[Ares-races] Paid vs volunteer radio operators
Bill
Bill" <[email protected]
Sat, 15 Nov 2003 06:56:19 -0600
I never mentioned M.A.R.S.. I was one of the ham operators and all of the operation was in the ham frequencies with
individual call signs. Much of Goldwater's activities was on MARS frequencies, but a ham license was required to have a
M.A.R.S. operation and still is. K2USA is one of the few remaining. The point is there is no consistency with what the
government does. We had our radio club meeting of the Ft Hood Amateur radio Club at a M.A.R.S. station located at
Killeen, Base, TX. It had to co-exist with a ham station.

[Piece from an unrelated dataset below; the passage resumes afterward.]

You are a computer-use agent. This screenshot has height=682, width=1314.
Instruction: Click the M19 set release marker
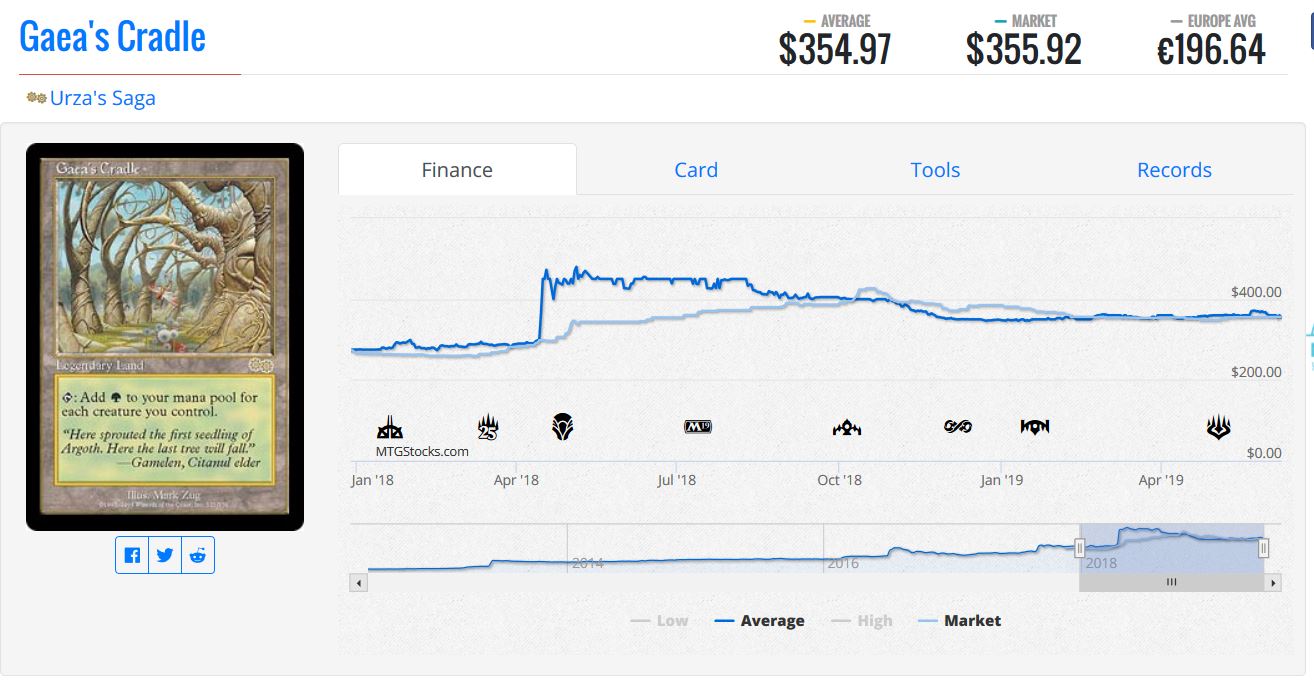pyautogui.click(x=697, y=427)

Just another point: I have been on the staff of a hospital for 40 years. That does not make me an employee. Patients or
a third party pay the doctor not the hospital. I'm sure some doctors maybe employees of a hospital.
If the time should come I will use my ham radio and asked for forgiveness later.capable of posting them there.
Bill
----- Original Message -----
From: "Rick Hampton" <[email protected]>
To: "Bill" <[email protected]>
Sent: Friday, November 14, 2003 9:45 PM
Subject: Re: [Ares-races] Paid vs volunteer radio operators
Bill wrote:
> Rick,
>
> It appears that all those phone patches from military bases and ships that were common years ago were illegal. Not
> because of the phone patch, but because the ham operators were on active duty, employees of the US Government and
> operating government owned equipment located on military bases, ships and aircraft. They were all over the ham
bands.
> I know for a fact that the ham operators running phone patches from the hospital ships out of the South China Sea were
> not off duty. There are many other analogies.
>
> W3USS was located in the Senate Office Building.
>
> http://www.geocities.com/Hollywood/2044/#top
>
> I wonder if Bill Cross would have told Barry Goldwater he could not operate this station.
>
> Bill
No, Bill, I think not. Those operations are perfectly legal under the rules for the Military Affiliate Radio System
(M.A.R.S.), which is a DoD sponsored military operation, not a civilian operation like amateur radio. M.A.R.S.
operation
also allows for things like operation outside of frequencies allocated for amateur operations. In fact, these
frequencies
are military frequencies. You even have to use a different, M.A.R.S. issued call. Two different services with two
different sets of rules. M.A.R.S. is not Amateur Radio is not M.A.R.S.